Our media partners at the Enquirer are not naming the juvenile defendant, who is now 15.
Wearing dark-colored blazer over a black-and-white plaid dress and white turtleneck, she appeared to tremble in court as Bloom announced her decision. After being led out of the courtroom in handcuffs, she could be heard sobbing.
Threats, ‘name calling’ preceded fight
After getting home from school, Nyaira and two of her cousins then went to her friend’s Winton Hills home, “where they recorded themselves yelling, name-calling and threatening to beat up” her friend, whose mother stood in the doorway with her, Bloom said. Eventually Nyaira and her cousins went back to Nyaira’s home.
Later, at approximately 8:30 p.m., Nyaira, her brother and two cousins were out driving and saw her friend “standing outside” on or near the curb, according to the decision.
Nyaira got out of the vehicle and approached her friend, who stabbed Nyaira in the neck and then ran home, Bloom said. One of the friends and the adult cousin drove Nyaira back to her house and called 911. Police and paramedics responded, and Nyaira was rushed to Cincinnati Children’s Hospital Medical Center where she died.
Attorneys for Nyaira’s friend argued that she acted in self-defense − she was outnumbered and was entitled to use force to defend herself. Prosecutors said the teen “hunted” Nyaira with a knife.
According to Bloom’s decision, Nyaira’s brother testified that when Nyaira approached her friend, the friend “put up her fists like she was going to fight.” He said the friend “threw her phone on the ground” and stabbed Nyaira before Nyaira “had the chance to hit her.”
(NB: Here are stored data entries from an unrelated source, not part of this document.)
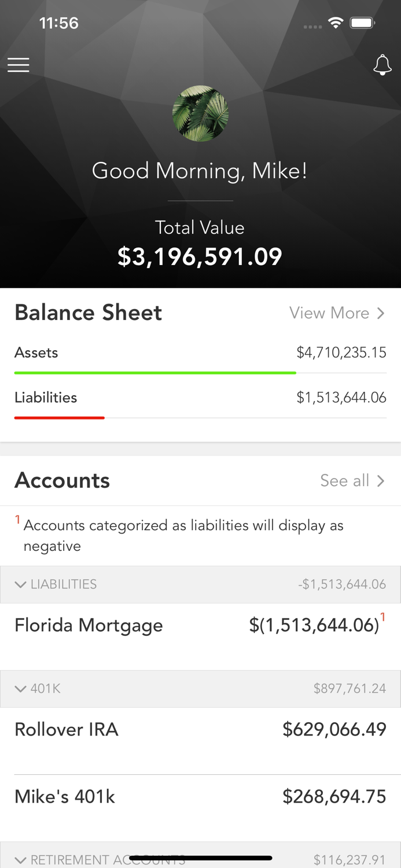The width and height of the screenshot is (401, 868).
Task: Tap the See all arrow for Accounts
Action: 381,481
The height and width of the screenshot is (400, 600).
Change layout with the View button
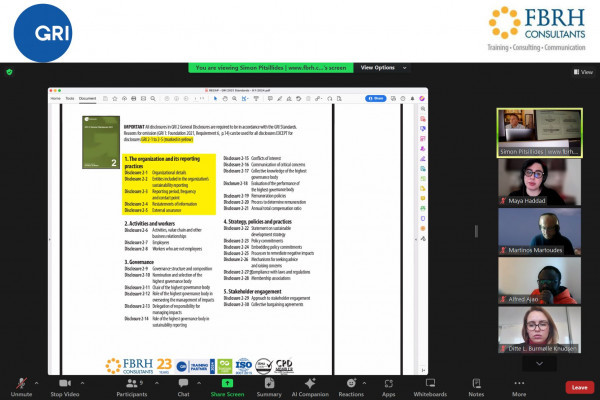[x=580, y=72]
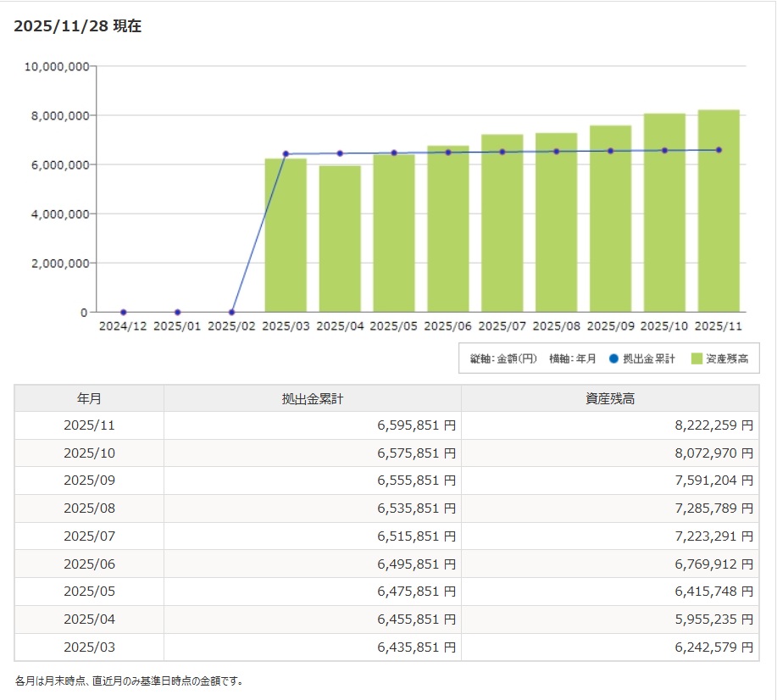Click the 2025/09 contribution line point
The height and width of the screenshot is (700, 777).
pyautogui.click(x=610, y=151)
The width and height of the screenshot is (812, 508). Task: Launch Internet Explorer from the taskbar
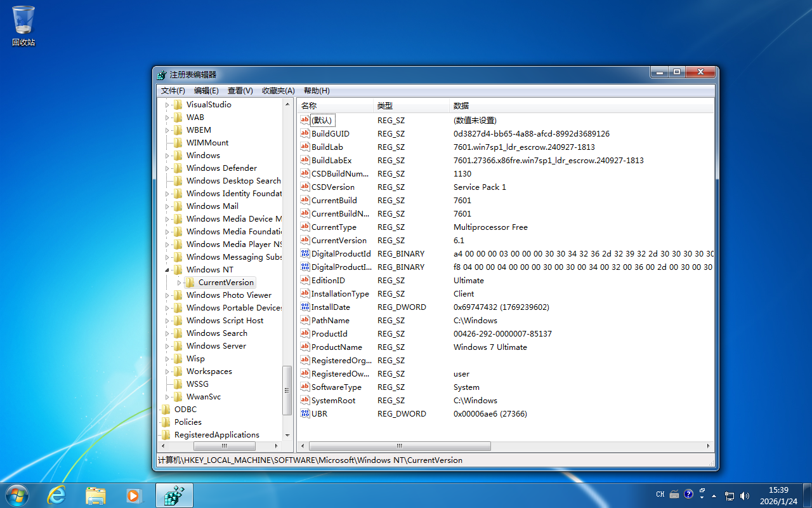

Bloom said there was no evidence the then-13-year-old girl’s specific intent was to kill Nyaira.
“Rather, the evidence (showed) that the girls were going to fight each other,” Bloom said in her decision. In video played during the trial, “it is only clear that the parties involved … wanted to hurt each other.”
One of Nyaira’s cousins testified, according to the decision, that she had fought Nyaira’s friend in the past.
Judge: Fighting ‘unacceptable conflict resolution’ for teen girls
Bloom said both the prosecution and defense “gloss over the fact” that the two girls “were going to physically fight to settle the alleged wrongdoing, which is unacceptable conflict resolution for 13-year-old girls.”
Bloom also said that the teen left her home, in the dark, with a knife, “as if she was preparing for the fight ahead.” Knowingly entering a dangerous situation, Bloom said, meant she couldn’t claim self-defense.
“The court declines to find that children are permitted to arm themselves for preventative self-defense where they anticipate needing to settle a beef,” the judge said.
A disposition hearing, at which Bloom will announce how long the teen will be held at a youth detention facility, is set for Nov. 7 in juvenile court. The maximum she faces is being detained until she is 21, officials said.
‘It still haunts me’
After the hearing, which was held at the county Youth Center in Mount Auburn, Nyaira’s father, Maurice Jackson, said he will never be the same because of his daughter’s violent death.
“I still have to walk past where she (was stabbed),” he said. “I still have these memories, these pictures in my head … It still haunts me.”
Nyaira’s younger siblings and cousins “are still looking for her,” said Nyaira’s cousin, Missy Redd. Nyaira had six siblings, five of whom were younger than her.
“It’s not fair,” she said. “My little cousin is not coming back home.”